Pitti Filati apre i battenti oggi, a Firenze

Al via oggi l'85esima edizione di Pitti Immagine Filati, la manifestazione internazionale di riferimento del settore dei filati per maglieria. La kermesse è in scena alla Fortezza da Basso di Firenze da oggi, 26 giugno, al 28 giugno.

Protagonista di questa edizione, l’anteprima mondiale autunno/inverno 2020/21 delle collezioni di filati per maglieria.
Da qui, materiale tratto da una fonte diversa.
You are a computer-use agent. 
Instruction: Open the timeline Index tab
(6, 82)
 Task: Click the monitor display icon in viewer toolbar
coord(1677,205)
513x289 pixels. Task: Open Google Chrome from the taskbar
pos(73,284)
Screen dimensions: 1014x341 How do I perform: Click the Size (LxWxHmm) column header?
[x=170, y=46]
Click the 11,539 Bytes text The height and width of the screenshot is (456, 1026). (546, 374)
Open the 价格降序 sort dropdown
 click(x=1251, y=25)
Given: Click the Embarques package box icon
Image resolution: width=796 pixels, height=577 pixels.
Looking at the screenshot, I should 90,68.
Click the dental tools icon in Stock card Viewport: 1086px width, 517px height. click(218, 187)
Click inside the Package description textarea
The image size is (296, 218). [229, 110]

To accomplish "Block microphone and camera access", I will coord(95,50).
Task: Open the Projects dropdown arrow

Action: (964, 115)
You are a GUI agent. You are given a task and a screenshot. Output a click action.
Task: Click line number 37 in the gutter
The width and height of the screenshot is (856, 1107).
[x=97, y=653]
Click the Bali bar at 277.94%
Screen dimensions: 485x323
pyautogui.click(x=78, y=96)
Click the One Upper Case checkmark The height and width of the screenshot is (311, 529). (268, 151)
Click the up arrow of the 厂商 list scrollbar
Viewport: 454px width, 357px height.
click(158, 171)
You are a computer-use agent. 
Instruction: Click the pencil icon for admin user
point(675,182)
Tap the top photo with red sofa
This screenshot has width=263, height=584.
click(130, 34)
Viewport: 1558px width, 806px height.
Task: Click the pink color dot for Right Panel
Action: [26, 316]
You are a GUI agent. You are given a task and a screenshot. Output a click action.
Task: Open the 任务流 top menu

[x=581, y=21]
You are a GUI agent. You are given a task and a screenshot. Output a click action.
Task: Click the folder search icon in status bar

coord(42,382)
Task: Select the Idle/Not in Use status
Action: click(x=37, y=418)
Tra i temi forti di questa stagione, il focus sulla sostenibilità, oggetto di una ricerca in continuo sviluppo nel mondo della produzione dei filati e di una coscienza etica sempre più importante e diffusa oggi, si legge in una nota di Pitti Immagine, che organizza la kermesse.

A Pitti Filati partecipano 134 marchi in totale

Il bilancio settoriale della filatura italiana (in questa accezione comprensiva della produzione di filati lanieri, cotonieri e linieri) archivia il 2018 con un’evoluzione positiva, nella misura del +3,2 per cento, a oltre 2,9 miliardi di euro.

A differenza del più recente passato, nel corso del 2018 il mercato estero ha premiato il filato italiano, specie laniero e liniero, consentendo di contabilizzare una discreta crescita delle esportazioni.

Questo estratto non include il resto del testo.